Written exercise:
Reproduce the triangle-bisection question starting with "How to find a" and going on through "of the line.", switching "hyperplane" to "affine subspace".

Reading passage:
How to find a line that divides two arbitrary triangles (in $R^2$ space) in half (area) at the same time?

We want to find a line that cut through the two triangles at the same time and each triangle is divided into two parts with equal areas.

There is a theorem call Ham Sandwich theorem (in two dimension, also called pancake theorem) saying that given n measurable "objects" in n-dimensional Euclidean space, it is possible to divide all of them in half (with respect to their measure, e.g. volume) with a single (n − 1)-dimensional hyperplane. The theorems give the existence of the line.

I have no clue about how to find such a line even for two arbitrary triangles case. I am thinking about the line going through the center of each individual triangle should be the solution. However, one can easily prove that not every line going through the center (centroid) will divide the triangle in equal area. It can will prove by contradiction and using the continuity of area as the line rotates around centroid .

Stored data:
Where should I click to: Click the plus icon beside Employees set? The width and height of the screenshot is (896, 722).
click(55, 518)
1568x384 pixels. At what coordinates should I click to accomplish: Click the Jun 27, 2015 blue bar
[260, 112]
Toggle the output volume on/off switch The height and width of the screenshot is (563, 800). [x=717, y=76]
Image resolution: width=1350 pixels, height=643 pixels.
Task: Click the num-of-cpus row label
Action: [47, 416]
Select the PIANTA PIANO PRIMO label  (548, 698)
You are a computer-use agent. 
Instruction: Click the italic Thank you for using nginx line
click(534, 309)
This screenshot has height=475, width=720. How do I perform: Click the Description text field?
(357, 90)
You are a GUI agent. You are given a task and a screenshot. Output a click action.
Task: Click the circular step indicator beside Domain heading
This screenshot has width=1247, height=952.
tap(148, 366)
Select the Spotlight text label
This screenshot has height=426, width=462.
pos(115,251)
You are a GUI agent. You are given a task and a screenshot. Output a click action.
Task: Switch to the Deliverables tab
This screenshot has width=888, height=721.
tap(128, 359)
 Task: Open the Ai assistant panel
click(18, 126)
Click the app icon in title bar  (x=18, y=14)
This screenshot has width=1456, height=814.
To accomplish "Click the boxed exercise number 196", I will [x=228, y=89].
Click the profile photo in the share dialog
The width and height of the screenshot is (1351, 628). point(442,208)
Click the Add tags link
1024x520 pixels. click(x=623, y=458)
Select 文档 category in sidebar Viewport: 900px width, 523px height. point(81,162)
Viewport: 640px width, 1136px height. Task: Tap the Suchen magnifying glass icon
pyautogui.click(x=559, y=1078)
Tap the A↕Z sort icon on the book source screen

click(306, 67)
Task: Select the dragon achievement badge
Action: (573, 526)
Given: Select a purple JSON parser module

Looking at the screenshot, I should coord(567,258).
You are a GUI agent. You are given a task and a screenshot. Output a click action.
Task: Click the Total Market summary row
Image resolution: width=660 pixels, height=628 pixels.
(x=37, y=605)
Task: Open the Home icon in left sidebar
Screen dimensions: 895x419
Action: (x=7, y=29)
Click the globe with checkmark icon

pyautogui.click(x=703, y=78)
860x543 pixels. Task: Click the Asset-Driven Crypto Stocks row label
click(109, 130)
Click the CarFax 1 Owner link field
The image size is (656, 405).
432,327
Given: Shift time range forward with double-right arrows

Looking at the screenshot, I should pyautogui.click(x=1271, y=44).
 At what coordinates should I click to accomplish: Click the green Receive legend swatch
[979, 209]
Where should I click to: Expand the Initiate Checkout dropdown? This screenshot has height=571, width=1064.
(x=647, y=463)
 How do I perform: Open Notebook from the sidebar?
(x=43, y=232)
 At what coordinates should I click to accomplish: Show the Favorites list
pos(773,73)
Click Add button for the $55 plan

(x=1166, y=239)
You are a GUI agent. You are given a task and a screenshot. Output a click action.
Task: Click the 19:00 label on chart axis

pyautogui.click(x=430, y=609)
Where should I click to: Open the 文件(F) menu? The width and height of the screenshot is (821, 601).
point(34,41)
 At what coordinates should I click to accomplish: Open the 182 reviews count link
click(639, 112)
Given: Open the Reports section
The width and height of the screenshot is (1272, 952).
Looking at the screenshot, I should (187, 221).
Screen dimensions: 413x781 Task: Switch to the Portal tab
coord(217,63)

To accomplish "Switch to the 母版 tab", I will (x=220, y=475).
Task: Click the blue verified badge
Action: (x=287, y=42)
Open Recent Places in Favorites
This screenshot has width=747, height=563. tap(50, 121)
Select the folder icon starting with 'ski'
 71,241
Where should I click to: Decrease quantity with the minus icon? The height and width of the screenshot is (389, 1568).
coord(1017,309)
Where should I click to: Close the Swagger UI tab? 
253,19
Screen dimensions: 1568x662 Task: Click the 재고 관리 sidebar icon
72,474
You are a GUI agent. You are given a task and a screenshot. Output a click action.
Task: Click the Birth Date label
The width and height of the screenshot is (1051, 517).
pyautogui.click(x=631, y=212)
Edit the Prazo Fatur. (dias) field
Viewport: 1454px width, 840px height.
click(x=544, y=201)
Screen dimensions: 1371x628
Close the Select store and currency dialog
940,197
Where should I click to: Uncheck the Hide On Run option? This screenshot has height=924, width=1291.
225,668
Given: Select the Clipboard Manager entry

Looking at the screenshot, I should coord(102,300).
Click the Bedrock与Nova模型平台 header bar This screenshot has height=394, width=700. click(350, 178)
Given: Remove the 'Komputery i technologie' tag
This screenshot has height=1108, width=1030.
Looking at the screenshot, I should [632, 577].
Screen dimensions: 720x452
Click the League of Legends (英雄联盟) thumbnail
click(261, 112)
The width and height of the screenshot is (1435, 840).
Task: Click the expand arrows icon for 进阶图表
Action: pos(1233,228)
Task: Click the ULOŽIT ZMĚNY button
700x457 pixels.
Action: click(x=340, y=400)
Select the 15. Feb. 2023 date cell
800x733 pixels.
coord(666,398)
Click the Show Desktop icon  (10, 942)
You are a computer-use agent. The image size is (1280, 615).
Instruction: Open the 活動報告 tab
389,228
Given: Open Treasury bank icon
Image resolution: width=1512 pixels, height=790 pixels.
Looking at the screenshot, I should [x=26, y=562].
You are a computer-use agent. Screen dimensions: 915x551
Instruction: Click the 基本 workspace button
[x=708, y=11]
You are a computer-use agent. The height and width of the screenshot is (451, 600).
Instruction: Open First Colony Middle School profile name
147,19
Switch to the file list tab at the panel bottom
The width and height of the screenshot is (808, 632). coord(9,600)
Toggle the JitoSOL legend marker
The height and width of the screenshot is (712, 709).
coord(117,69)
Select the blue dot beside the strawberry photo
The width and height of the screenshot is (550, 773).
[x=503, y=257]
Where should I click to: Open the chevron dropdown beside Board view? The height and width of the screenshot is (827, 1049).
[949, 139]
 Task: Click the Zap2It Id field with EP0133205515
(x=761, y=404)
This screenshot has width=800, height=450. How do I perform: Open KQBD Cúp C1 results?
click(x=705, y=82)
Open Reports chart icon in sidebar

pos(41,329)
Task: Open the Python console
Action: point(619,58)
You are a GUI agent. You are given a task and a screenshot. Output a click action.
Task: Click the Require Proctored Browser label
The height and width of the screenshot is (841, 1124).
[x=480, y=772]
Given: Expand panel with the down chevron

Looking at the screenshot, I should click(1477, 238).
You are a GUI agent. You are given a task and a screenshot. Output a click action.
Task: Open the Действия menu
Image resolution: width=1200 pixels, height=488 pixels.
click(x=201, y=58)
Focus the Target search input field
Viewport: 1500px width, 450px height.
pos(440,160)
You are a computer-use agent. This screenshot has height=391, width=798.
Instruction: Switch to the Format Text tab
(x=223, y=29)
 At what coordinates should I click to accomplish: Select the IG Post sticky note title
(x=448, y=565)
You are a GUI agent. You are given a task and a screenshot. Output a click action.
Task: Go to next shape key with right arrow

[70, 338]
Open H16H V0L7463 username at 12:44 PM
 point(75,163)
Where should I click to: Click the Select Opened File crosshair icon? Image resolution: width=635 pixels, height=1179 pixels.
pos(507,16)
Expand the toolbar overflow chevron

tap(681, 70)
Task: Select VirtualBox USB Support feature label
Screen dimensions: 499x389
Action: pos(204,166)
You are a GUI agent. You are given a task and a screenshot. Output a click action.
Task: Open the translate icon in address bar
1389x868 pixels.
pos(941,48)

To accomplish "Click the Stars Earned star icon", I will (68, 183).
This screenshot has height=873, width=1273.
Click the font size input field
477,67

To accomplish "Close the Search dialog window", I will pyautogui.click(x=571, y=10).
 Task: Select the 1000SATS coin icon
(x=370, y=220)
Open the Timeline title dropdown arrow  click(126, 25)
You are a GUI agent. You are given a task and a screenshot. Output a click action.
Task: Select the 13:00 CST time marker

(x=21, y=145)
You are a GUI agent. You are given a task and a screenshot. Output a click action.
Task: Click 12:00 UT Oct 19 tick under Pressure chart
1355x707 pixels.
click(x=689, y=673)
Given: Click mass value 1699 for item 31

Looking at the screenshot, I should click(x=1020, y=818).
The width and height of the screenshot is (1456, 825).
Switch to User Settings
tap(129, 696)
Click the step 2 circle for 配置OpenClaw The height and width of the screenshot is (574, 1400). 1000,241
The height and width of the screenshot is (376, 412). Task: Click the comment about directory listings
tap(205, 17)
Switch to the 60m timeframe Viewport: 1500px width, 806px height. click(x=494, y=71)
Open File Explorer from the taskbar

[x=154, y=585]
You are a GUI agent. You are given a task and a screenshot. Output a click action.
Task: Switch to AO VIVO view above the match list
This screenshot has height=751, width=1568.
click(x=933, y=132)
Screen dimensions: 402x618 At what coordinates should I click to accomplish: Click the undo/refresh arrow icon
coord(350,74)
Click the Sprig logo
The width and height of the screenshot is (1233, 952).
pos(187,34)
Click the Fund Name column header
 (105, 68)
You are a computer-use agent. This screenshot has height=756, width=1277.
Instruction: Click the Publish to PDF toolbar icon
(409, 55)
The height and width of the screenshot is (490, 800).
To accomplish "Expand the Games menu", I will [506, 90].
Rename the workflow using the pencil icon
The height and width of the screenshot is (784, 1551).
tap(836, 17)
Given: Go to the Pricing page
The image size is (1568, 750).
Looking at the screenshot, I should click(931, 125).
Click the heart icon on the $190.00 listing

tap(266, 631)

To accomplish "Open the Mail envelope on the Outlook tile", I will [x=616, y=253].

Task response:
How to find a line that divides two arbitrary triangles (in $R^2$ space) in half (area) at the same time?

We want to find a line that cut through the two triangles at the same time and each triangle is divided into two parts with equal areas.

There is a theorem call Ham Sandwich theorem (in two dimension, also called pancake theorem) saying that given n measurable "objects" in n-dimensional Euclidean space, it is possible to divide all of them in half (with respect to their measure, e.g. volume) with a single (n − 1)-dimensional affine subspace. The theorems give the existence of the line.